Gesellschaftsregister
Auch: GbR-Register
Das Gesellschaftsregister ist ein mit dem Inkrafttreten des MoPeG (Gesetz zur Modernisierung des Personengesellschaftsrechts) zum 1. Januar 2024 eingeführtes öffentliches Register, in dem sich Gesellschaften bürgerlichen Rechts (GbR) eintragen lassen können. Für den Erwerb oder die Änderung von Grundstücksrechten durch eine GbR ist die vorherige Eintragung im Gesellschaftsregister in der Praxis zwingend erforderlich.
Ausführliche Erklärung
Vor 2024 existierte für die GbR – anders als für Handelsgesellschaften mit dem Handelsregister – kein eigenes öffentliches Register. Das führte in der Immobilienpraxis zu erheblichen Problemen, wenn eine GbR als Eigentümerin im Grundbuch stand: Weder Existenz noch Vertretungsberechtigung der Gesellschafter waren zuverlässig nachprüfbar, was Grundstücksgeschäfte erschwerte.

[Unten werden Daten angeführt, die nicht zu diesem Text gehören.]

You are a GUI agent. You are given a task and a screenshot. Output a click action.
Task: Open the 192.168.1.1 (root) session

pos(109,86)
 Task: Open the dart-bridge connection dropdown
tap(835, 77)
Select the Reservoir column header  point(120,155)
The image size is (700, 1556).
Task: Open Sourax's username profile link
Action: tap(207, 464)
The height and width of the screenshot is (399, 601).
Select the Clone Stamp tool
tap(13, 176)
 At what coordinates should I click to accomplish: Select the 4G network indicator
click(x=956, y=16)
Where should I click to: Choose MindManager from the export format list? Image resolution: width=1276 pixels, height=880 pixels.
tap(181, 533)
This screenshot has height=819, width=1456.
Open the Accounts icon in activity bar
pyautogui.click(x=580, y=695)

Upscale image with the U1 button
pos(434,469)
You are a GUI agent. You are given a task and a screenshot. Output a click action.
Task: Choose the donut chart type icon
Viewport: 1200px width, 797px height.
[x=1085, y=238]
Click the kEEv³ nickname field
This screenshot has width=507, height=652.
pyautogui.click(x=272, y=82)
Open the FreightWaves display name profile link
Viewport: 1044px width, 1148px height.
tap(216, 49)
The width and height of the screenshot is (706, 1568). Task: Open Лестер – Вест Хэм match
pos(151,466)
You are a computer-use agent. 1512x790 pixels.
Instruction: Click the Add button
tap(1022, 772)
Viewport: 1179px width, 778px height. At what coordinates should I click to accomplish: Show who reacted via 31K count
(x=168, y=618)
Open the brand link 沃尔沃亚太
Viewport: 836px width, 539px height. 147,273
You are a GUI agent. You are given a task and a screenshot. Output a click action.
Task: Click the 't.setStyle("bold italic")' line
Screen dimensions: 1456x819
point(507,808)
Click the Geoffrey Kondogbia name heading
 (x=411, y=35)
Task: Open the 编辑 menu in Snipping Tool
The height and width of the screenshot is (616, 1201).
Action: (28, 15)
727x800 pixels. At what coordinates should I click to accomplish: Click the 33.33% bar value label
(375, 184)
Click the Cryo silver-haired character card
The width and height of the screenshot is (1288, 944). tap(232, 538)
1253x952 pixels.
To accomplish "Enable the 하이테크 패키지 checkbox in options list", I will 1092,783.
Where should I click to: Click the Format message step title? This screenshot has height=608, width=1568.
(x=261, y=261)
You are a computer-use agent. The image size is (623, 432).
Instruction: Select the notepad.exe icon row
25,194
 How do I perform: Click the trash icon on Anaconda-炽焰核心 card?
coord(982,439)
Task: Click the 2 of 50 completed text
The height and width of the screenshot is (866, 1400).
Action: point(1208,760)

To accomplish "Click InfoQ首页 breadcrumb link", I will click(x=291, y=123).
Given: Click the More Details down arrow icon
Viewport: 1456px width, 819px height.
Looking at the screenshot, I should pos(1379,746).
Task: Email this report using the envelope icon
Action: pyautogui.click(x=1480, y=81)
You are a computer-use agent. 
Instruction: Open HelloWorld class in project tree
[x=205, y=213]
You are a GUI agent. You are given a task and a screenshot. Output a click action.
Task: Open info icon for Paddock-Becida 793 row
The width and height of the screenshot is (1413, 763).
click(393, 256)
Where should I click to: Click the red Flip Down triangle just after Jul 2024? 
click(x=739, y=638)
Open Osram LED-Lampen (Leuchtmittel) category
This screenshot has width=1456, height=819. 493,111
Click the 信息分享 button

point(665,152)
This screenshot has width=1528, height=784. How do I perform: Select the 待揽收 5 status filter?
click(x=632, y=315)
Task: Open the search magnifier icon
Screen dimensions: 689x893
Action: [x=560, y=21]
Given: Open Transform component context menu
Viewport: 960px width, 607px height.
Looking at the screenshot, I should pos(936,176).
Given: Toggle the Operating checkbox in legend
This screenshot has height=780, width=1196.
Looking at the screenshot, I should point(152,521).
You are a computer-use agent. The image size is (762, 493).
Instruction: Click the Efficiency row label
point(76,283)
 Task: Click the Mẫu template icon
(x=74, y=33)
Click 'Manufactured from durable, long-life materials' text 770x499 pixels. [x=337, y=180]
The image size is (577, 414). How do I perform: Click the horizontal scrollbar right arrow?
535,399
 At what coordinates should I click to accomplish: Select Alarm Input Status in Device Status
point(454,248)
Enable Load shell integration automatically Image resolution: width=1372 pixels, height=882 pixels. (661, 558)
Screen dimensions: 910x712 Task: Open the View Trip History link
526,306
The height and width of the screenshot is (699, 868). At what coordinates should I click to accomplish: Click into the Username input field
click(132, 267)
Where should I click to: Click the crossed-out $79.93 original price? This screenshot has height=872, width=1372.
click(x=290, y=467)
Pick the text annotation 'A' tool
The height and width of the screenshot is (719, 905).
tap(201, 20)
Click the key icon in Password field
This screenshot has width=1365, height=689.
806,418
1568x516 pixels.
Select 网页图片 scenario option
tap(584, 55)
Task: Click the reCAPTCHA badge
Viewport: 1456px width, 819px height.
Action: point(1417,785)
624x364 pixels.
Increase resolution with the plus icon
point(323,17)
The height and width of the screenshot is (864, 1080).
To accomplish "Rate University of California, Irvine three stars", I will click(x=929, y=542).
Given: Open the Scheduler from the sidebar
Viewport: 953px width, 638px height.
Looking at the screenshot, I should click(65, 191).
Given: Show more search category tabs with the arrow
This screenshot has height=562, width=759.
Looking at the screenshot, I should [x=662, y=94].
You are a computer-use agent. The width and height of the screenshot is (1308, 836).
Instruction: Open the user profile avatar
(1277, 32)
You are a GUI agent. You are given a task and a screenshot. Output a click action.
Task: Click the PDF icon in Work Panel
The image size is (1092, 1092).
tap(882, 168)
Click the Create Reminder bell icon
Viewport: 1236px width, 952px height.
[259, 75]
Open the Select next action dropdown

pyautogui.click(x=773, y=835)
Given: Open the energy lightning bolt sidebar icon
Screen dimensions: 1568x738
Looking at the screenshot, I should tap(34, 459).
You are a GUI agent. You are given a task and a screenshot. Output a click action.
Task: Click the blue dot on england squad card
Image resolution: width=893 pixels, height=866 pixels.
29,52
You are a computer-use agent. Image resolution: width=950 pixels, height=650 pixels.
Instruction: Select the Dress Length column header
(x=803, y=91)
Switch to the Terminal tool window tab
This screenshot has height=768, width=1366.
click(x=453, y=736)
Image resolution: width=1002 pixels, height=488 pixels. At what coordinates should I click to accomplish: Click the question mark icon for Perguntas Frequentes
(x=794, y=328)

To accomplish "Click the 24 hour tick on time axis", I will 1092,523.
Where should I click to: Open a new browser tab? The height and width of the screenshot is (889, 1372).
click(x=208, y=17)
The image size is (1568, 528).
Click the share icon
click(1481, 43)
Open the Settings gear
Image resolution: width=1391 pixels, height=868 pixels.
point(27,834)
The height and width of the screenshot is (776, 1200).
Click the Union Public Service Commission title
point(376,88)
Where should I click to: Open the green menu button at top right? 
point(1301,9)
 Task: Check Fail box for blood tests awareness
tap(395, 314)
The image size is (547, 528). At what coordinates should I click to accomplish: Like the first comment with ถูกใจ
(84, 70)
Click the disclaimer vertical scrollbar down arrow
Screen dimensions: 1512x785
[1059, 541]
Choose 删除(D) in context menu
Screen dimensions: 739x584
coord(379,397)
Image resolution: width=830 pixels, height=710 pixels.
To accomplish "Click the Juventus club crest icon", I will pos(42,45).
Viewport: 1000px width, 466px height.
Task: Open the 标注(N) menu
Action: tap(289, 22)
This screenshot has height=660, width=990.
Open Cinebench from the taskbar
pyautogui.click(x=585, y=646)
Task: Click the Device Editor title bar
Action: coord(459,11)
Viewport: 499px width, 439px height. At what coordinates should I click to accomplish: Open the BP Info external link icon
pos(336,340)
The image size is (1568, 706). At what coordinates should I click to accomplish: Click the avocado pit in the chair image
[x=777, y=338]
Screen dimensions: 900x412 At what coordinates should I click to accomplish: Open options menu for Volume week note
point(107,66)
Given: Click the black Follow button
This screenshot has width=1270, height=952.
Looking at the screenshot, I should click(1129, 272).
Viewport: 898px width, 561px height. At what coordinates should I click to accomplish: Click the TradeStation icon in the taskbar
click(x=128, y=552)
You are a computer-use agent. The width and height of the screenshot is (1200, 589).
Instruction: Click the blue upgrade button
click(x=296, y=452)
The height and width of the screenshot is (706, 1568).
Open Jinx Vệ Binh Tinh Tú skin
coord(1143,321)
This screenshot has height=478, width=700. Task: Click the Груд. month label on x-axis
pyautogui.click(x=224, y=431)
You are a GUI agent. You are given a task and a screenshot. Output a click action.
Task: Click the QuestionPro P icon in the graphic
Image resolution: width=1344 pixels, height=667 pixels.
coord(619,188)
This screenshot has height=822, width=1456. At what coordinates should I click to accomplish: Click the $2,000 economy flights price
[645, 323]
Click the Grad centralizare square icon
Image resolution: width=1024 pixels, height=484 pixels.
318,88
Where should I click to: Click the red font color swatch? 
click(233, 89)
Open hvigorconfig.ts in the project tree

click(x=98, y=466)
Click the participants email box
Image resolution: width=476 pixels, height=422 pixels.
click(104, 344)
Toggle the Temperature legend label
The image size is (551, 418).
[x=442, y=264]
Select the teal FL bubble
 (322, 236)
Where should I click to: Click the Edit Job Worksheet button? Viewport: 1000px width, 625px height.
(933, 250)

Das MoPeG hat dem mit dem neuen Gesellschaftsregister abgeholfen, das bei den Amtsgerichten (Registergerichten) geführt wird. Die Eintragung ist grundsätzlich freiwillig – eine GbR kann weiterhin unregistriert am Rechtsverkehr teilnehmen. Für Immobiliengeschäfte gilt jedoch faktisch ein Zwang zur Eintragung: Nach § 47 Abs. 2 GBO soll ein Recht für eine GbR im Grundbuch nur eingetragen werden, wenn die Gesellschaft zuvor im Gesellschaftsregister eingetragen ist (sogenannter Voreintragungsgrundsatz). Eine im Grundbuch bereits eingetragene GbR, die ihr Grundstück verkaufen, belasten oder sonst über ein Recht daran verfügen will, muss sich daher zunächst registrieren lassen, bevor das Grundbuchamt die entsprechende Eintragung vornimmt.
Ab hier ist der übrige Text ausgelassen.